As for Apple, its healthcare plans are largely shrouded in secrecy. A hint of its ambitions is the company recently opened a series of primary care clinics for its employees, offering what it calls “a unique concierge-like healthcare experience… enabled by technology”.

The tech giant, of course, already offers health-tracking through the Apple Watch, and provides its HealthKit and ResearchKit platform to researchers and doctors to help track patient health.

Quantity of health data could lead to personalised healthcare

US customers can also view, manage and share their medical records on iPhones running iOS 11.3 as part of the company’s health app, an important development in America, where health data may be held by several different hospitals and clinics, and isn’t automatically shared. Organisations including Johns Hopkins Medicine, Cedars-Sinai and Penn Medicine are already taking part in the initiative.

There are rumours that the company may be considering producing a specialist healthcare wearable that, presumably, would be aimed at improving the quantity and quality of health data on individuals.

“We are increasingly now walking data streams,” says Deloitte’s Dr Howard. “Making use of this is as much a big computing problem as anything else.”

AI has the potential to increase a clinician’s understanding of a patient’s unique care requirements to such an extent that personalised patient care could one day be possible

In years to come, and in principle, such individual health monitoring could lead to truly personalised medicine.

According to DeepMind: “Over the long term, AI has the potential to increase a clinician’s understanding of a patient’s unique care requirements to such an extent that personalised patient care could one day be possible.

“However, this will require close integration with new, innovative medical disciplines, such as biopharmaceuticals and medical genetics, that are themselves a long way from achieving their full potential. As a result, we believe that we are still many years away from these developments.”

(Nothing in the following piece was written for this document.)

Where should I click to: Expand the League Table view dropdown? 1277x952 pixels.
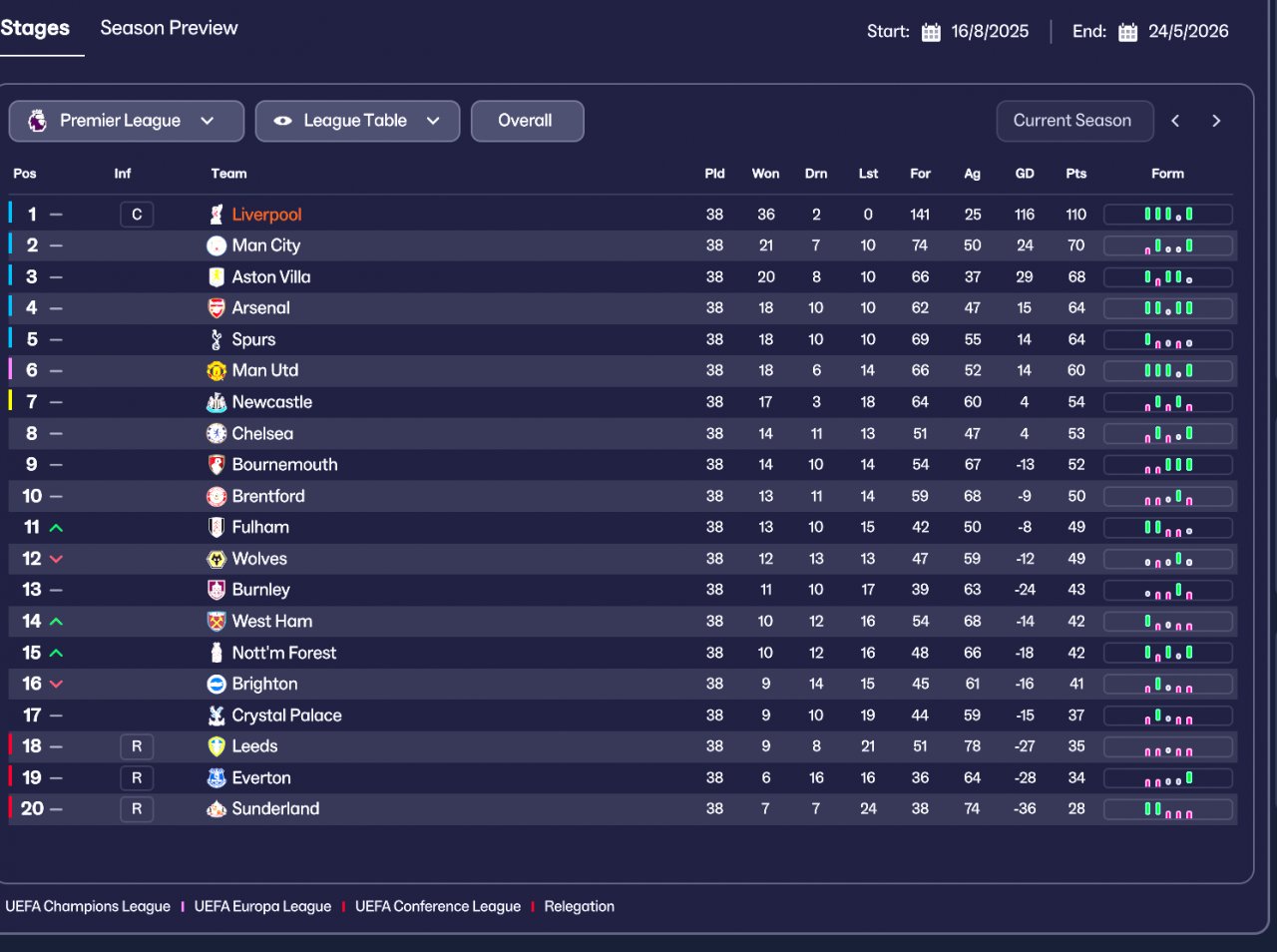pos(357,121)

Implementing new tech in the NHS must be done one trust at a time 

And there are other problems that need to be overcome. It’s notable that the successful projects in the UK so far have been tightly focused. There’s no serious talk as yet about introducing any universal health monitoring programmes that could exploit individuals’ full suite of health data.

“I think the NHS is very interested in furthering itself in terms of technology and the big companies have a lot to offer,” says Sara Siegel, head of healthcare at Deloitte. “But the NHS is hundreds of different organisations and that can be a challenge. You have to start with an individual trust. Things can seem to take a bit longer with the NHS, but that’s the way it’s structured.”

Meanwhile, issues of privacy and security are liable to plague any organisation that is gathering and processing personal data, and such national health databases would contain more information, and of a more personal nature, than others.

“What we haven’t got yet is a consent framework and data ownership model that everybody is happy with,” says Dr Howard. “I think there is still an extant conversation about who is the owner of that data. We haven’t yet as a society in any geography worked out quite how this model is going to land.”